Hacker News new | ask | show | jobs
by antimatter15 1176 days ago
Looking at their charts it seems like their 6.7B model is considerably worse than GPT-J which is an existing open 6B model from several years ago.

I wish rather than stopping training early they would have run more data through a small model so we could have something more competitive with LLaMA 7B.

1 comments

Someone posted this repost from the Cerebras Discord earlier, but sharing for visibility -

"We chose to train these models to 20 tokens per param to fit a scaling law to the Pile data set. These models are optimal for a fixed compute budget, not necessarily "best for use". If you had a fixed parameter budget (e.g., because you wanted to fit models on certain hardware) you would train on more tokens.

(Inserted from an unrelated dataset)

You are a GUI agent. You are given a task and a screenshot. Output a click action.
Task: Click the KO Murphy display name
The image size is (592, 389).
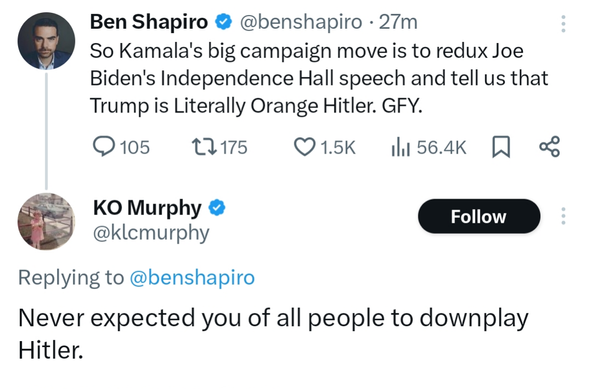tap(147, 208)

We do that for our customers that seek that performance and want to get LLaMA-like quality with a commercial license"

Sounds like we should crowd-fund the cost to train and open source one of these models with LLaMa-like quality.

I'd chip in!

TBH that seems like a good job for Cerebras.

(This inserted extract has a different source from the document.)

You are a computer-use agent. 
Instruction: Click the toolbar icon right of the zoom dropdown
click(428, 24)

There are plenty of such efforts, but the organizer needs some kind of significance to attract a critical mass, and a AI ASIC chip designer seems like a good candidate.

Then again, maybe they prefer a bunch of privately trained models over an open one since that sells more ASIC time?

> Cerebras Discord

This is really weird to hear out loud.

I still think of Discord as a niche gaming chatroom, even though I know that (for instance) a wafer scale IC design company is hosting a Discord now.